The Yankees had gone from dead to damn near a favorite to win the game, and in two pitches, Madson put them away again and gave the Phillies a chance, not a great one, but a chance to win the World Series. When you start the night down 3-1, that's all you can hope for.

---

  • A.J. Burnett didn't allow six runs in two innings because the Yankees started him on three days' rest. He allowed six runs in two innings because he's A.J. Burnett, and he sometimes shows up with nothing, and the Phillies will kill you if you show up with nothing. Burnett couldn't put Jimmy Rollins away to start the game, eventually giving up a single after two 1-2 foul balls. Two pitches later-a hit batsman and a home run-the game was 3-1. Shane Victorino may have bunted at the pitch that hit him, and he may have been in the strike zone when he was hit, but there was enough disagreement on both points that you have to let it go. Burnett wasn't able to get ahead of hitters to the extent that he did last Thursday, and he wasn't getting as many swing-and-misses or called strikes. None of these things are necessarily related to his being used on short rest, and the rush to declare starting him a mistake-and to project Burnett's failure onto Andy Pettitte's expected start-is hasty. The surprise isn't that the Phillies smacked Burnett around; it's that he pitched so well against them last week.

  • Chase Utley can play a little bit. He now has five homers in five World Series games, and will get at least one more game to break the tie for the record. John Perrotto has more on Utley today; I'll just note that maybe it's time for the baseball world to recognize that he, and not the MVP Award winners on either side of him, is the best player in the Phillies' infield.

  • Alex Rodriguez did it again, driving in the game's first run and then two more during the team's abortive comeback in the seventh. Had Jeter managed to make just one out, or Teixeira found his way down to first base, he would have been batting with a chance to tie the game or even to win the World Series, and it's a measure of how far the story on him has come that every fan in the park knew exactly when he was coming up, and was terrified about the prospect of facing him with their season on the line. Utley may end up as the World Series MVP no matter what happens, but Rodriguez is the Yankees' top candidate at the moment.

  • Derek Jeter is a truly great player who has had an amazing career, but that was a devastating swing of the bat last night, and it's not that unusual for him. Jeter hit into a huge double play that killed a rally in Game Two of the ALCS, two in the first three innings of Game Three of the 2007 Division Series (in a game the Yankees won) and another in the shutout loss that ended that series. Many of my memories of Jeter are of him making two outs with one swing, but somehow getting praised because he did so with high effort. That DP last night was worse than just about any strikeout you can imagine.

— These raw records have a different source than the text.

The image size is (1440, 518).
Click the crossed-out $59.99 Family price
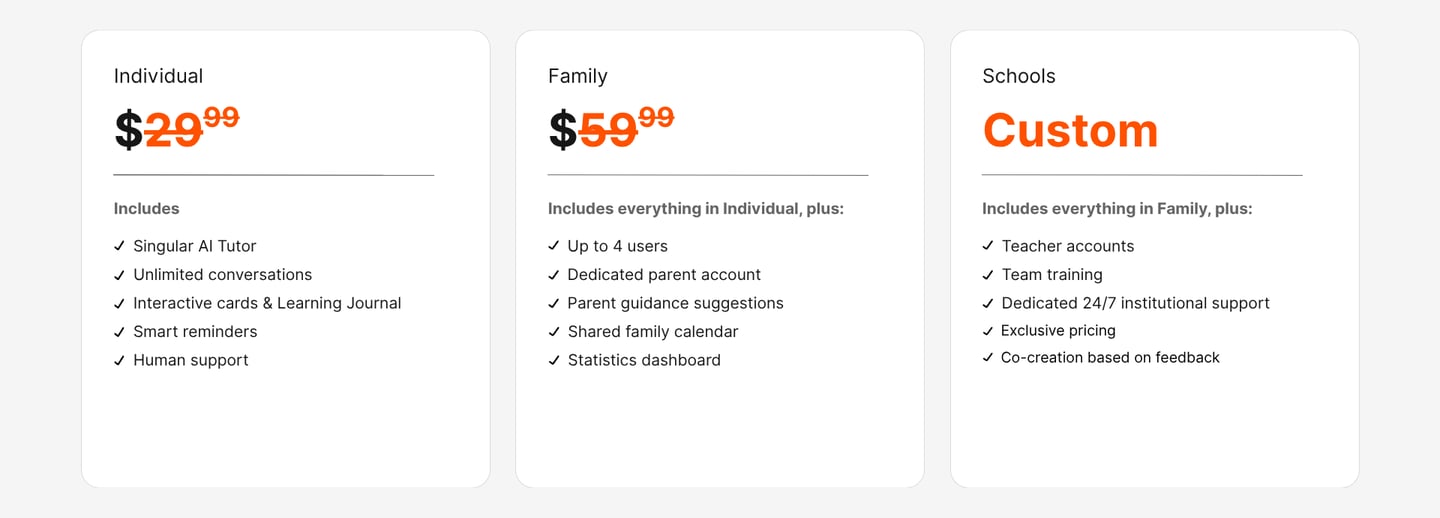pos(611,129)
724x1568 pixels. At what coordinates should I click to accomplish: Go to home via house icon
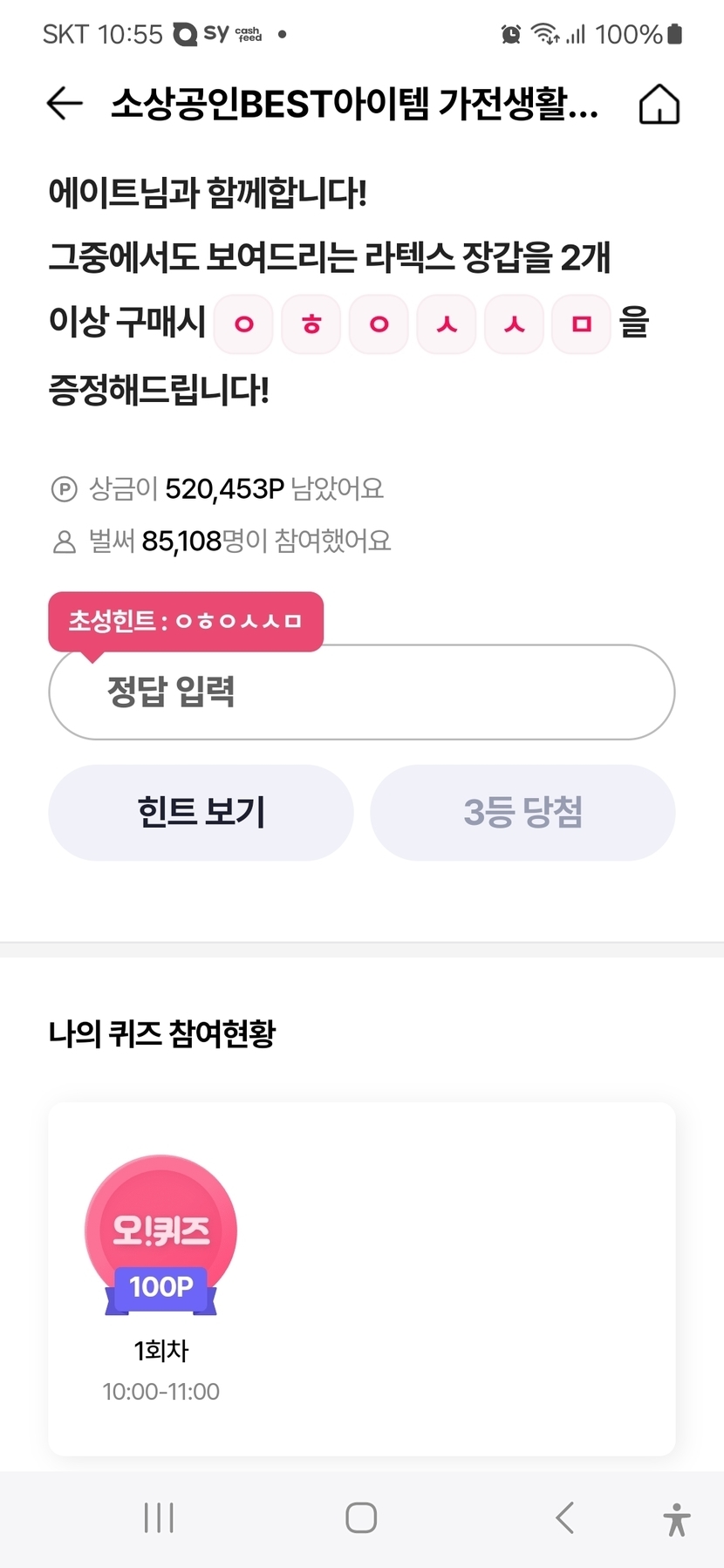[x=659, y=105]
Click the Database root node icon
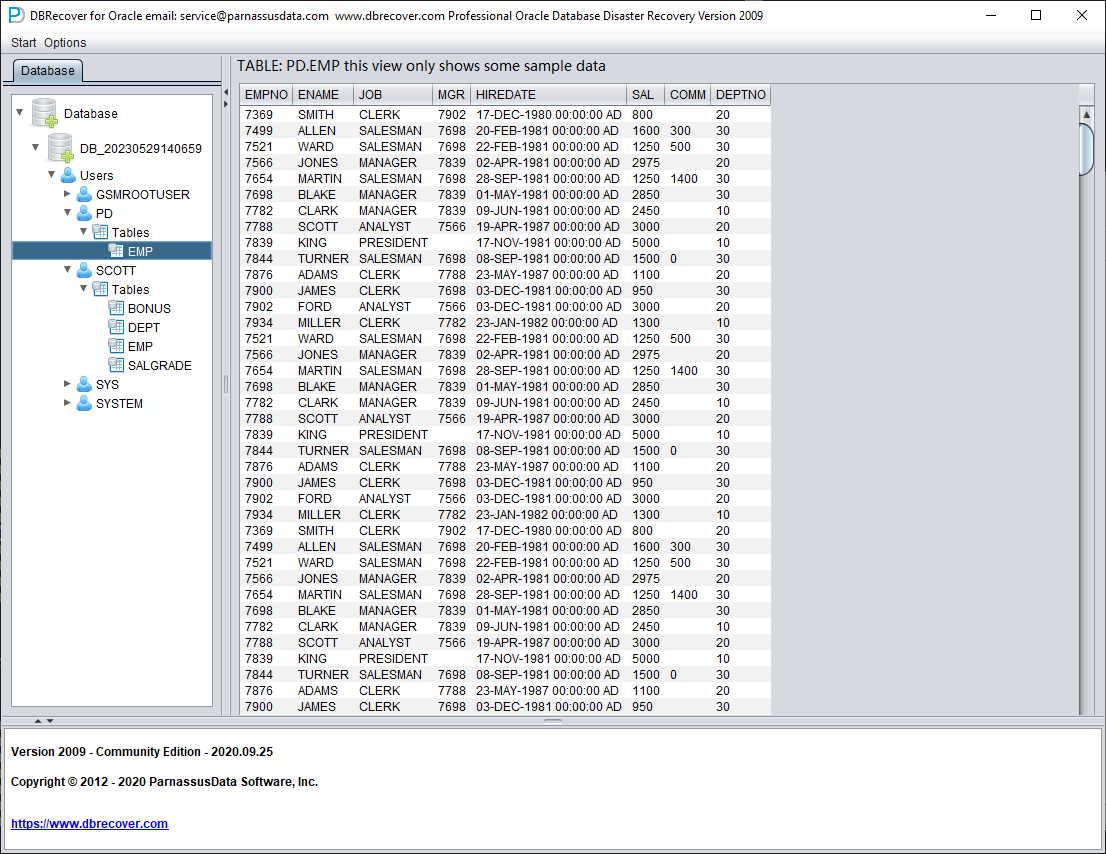This screenshot has height=854, width=1106. 44,113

  • Phil Coke's four-batter, two-homer outing was critical in retrospect, and it served to justify Joe Girardi's decision to elevate Damaso Marte into high-leverage roles this October. However, Coke was the right choice last night at that spot in the lineup and with the Yankees down by four runs; he simply didn't get the job done in a very loud, very costly fashion. The Yankees may not need him the rest of the Series-Marte and Mariano Rivera will be used to get Ryan Howard in any game-relevant situation.

Joe Sheehan is an author of Baseball Prospectus.